╭─ THE DATA
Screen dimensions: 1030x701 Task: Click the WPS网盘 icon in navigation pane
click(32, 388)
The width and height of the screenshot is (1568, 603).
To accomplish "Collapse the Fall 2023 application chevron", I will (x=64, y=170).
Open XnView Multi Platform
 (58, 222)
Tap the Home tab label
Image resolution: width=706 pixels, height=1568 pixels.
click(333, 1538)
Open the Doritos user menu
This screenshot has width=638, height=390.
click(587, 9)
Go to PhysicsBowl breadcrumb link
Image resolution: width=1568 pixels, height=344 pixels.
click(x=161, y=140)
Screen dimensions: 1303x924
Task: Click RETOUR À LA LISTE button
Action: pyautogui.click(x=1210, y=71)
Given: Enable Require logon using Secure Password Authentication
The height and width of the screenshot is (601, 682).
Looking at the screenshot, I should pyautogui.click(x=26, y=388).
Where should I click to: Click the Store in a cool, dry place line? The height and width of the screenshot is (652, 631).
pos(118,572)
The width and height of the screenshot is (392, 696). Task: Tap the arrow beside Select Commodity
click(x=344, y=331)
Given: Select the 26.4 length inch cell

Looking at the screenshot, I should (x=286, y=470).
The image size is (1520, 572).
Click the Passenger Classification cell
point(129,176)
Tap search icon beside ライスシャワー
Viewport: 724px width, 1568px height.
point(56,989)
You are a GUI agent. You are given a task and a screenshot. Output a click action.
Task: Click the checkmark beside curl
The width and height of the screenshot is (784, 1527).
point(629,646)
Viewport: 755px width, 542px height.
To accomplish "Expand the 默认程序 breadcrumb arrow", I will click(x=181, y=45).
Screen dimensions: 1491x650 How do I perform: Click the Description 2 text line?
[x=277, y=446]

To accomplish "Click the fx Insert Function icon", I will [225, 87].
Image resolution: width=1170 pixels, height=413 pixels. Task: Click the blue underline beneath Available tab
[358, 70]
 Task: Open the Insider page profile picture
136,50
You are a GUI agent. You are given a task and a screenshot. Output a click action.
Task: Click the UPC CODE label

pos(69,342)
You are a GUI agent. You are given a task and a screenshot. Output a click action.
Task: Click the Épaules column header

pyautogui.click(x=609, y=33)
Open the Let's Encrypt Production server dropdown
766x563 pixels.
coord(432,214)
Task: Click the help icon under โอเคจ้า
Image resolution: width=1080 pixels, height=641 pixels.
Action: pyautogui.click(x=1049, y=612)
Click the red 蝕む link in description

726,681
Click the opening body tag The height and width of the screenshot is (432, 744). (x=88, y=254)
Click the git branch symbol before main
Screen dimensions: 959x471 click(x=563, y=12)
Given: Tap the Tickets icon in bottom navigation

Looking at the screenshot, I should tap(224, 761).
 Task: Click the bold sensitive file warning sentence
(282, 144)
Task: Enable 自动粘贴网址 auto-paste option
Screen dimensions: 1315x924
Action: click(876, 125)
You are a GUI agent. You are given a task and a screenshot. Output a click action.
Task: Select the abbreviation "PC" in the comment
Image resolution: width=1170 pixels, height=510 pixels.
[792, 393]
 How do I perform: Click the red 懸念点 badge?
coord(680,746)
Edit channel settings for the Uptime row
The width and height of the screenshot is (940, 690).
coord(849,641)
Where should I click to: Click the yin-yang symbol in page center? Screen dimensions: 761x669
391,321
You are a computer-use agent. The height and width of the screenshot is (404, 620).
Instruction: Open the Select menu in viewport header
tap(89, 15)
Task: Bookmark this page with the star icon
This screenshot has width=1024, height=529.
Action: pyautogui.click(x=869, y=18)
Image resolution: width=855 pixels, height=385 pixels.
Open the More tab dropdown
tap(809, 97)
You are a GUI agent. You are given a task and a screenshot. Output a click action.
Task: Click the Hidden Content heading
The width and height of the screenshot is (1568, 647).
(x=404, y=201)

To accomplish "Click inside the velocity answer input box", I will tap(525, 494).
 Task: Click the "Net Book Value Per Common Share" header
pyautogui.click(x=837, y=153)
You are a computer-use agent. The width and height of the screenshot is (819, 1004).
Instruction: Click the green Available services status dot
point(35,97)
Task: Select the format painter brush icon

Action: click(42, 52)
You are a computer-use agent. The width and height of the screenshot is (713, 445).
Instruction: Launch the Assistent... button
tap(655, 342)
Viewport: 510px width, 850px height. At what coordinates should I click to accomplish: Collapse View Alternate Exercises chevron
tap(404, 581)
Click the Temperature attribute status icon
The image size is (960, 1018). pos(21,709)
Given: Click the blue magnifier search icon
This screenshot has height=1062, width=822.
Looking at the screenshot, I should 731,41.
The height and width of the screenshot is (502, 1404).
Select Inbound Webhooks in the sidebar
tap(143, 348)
╰─
:: WHAT YOU WILL DO ::
Go through the listing above and write out exactly the lines starting with the one holding "The width and height of the screenshot is (1568, 647)." and running through the one holding "Given: Click the blue magnifier search icon", ends included, and no others.

:: TASK ANSWER ::
The width and height of the screenshot is (1568, 647).
(x=404, y=201)

To accomplish "Click inside the velocity answer input box", I will tap(525, 494).
 Task: Click the "Net Book Value Per Common Share" header
pyautogui.click(x=837, y=153)
You are a computer-use agent. The width and height of the screenshot is (819, 1004).
Instruction: Click the green Available services status dot
point(35,97)
Task: Select the format painter brush icon

Action: click(42, 52)
You are a computer-use agent. The width and height of the screenshot is (713, 445).
Instruction: Launch the Assistent... button
tap(655, 342)
Viewport: 510px width, 850px height. At what coordinates should I click to accomplish: Collapse View Alternate Exercises chevron
tap(404, 581)
Click the Temperature attribute status icon
The image size is (960, 1018). pos(21,709)
Given: Click the blue magnifier search icon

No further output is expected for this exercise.